For mathematics specifically, the next thirty days are the test. The unit-distance proof will be picked apart at the arXiv level. Reviewers will look for gaps Sawin and Gowers did not catch, for hidden assumptions, for places where the model leaned on a near-duplicate result that already existed in the literature. If it holds, OpenAI will almost certainly run the same model against other open problems on the Erdős list, and the next announcement will tell us whether this was a singular finding or a repeatable process.

The Capability the Market Is Not Yet Pricing

The current API pricing tier for general-purpose reasoning models tops out at $30 per million output tokens (GPT-5.5) and $75 per million output tokens (Claude Opus 4.7). Those prices are set against agentic-coding and long-context workloads. Neither is priced against "produce a 125-page novel proof on a 1946 open problem." That use case does not have a market yet, because until this week it was not on the menu.

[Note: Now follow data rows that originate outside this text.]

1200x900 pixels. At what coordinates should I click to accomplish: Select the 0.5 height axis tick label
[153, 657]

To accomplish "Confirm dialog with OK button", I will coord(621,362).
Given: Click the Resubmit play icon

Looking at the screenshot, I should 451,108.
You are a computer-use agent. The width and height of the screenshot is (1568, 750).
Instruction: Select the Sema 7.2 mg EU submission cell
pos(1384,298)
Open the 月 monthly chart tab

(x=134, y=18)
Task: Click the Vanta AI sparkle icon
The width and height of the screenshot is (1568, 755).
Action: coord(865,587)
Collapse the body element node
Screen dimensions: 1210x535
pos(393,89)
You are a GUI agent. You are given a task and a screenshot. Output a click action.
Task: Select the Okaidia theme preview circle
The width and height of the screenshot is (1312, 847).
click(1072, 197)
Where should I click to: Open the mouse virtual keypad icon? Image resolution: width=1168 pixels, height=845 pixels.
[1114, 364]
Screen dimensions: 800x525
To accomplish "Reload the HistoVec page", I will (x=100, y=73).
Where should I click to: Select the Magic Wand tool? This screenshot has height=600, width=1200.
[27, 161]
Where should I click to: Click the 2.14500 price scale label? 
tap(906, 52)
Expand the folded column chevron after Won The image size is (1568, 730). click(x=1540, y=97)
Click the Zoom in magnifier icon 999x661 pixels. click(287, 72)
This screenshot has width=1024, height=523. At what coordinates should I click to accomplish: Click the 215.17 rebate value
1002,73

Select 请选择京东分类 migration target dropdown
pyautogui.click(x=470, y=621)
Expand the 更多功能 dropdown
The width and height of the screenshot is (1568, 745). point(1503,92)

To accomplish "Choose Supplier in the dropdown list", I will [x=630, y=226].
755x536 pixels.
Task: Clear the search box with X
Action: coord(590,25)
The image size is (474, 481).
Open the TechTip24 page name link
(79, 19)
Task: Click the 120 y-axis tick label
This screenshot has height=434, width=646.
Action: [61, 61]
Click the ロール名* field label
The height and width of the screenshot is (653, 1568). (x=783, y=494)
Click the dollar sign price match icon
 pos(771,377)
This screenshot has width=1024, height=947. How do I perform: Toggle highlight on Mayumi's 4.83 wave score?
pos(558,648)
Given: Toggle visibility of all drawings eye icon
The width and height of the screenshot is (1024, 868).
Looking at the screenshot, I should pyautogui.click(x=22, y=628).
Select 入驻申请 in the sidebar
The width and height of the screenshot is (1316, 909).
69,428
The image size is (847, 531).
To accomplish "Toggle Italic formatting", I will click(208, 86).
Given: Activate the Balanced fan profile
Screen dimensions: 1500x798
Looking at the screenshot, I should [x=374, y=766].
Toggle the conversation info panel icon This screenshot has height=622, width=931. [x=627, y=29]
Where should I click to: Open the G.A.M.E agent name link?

The interesting question is what happens to research budgets at universities, pharma R&D arms, and national labs once a vendor can credibly say "our base model produced a novel polynomial improvement on an Erdős conjecture without any math-specific training." The answer is probably not "we replace mathematicians." It is more likely "every senior researcher gets a multi-million-dollar inference budget and a list of their twenty favorite open problems to throw at it."

That is a different shape of demand than the current API mix. It is closer to compute procurement than to per-token inference, and it favors the vendor that can sustain high-cost, long-horizon runs at low marginal failure rates. OpenAI is signaling it wants the seat. Anthropic, with Mythos' record on autonomous discovery in security and the Karpathy pretraining team that landed on Tuesday, is signaling the same thing from the other direction.

What to Watch

Three signposts over the next month. First, whether the proof survives independent formalization in Lean or Coq. Gowers and Sawin reviewed it on paper. A formal verification run, even on a few load-bearing lemmas, is the next gate. Second, whether OpenAI publishes the inference-time recipe. The 125-page coherence is the systems-level claim, and it needs a method-section to stand up. Third, whether a second open problem falls to the same model. If it does, the research-discovery rail is no longer an emerging category. It is the category that defines the next pricing tier.

For now, the right framing is that the line between "general-purpose chat model" and "research-grade scientific instrument" got blurrier this week. The model is the same one OpenAI was already shipping. The capability is the one nobody had named yet.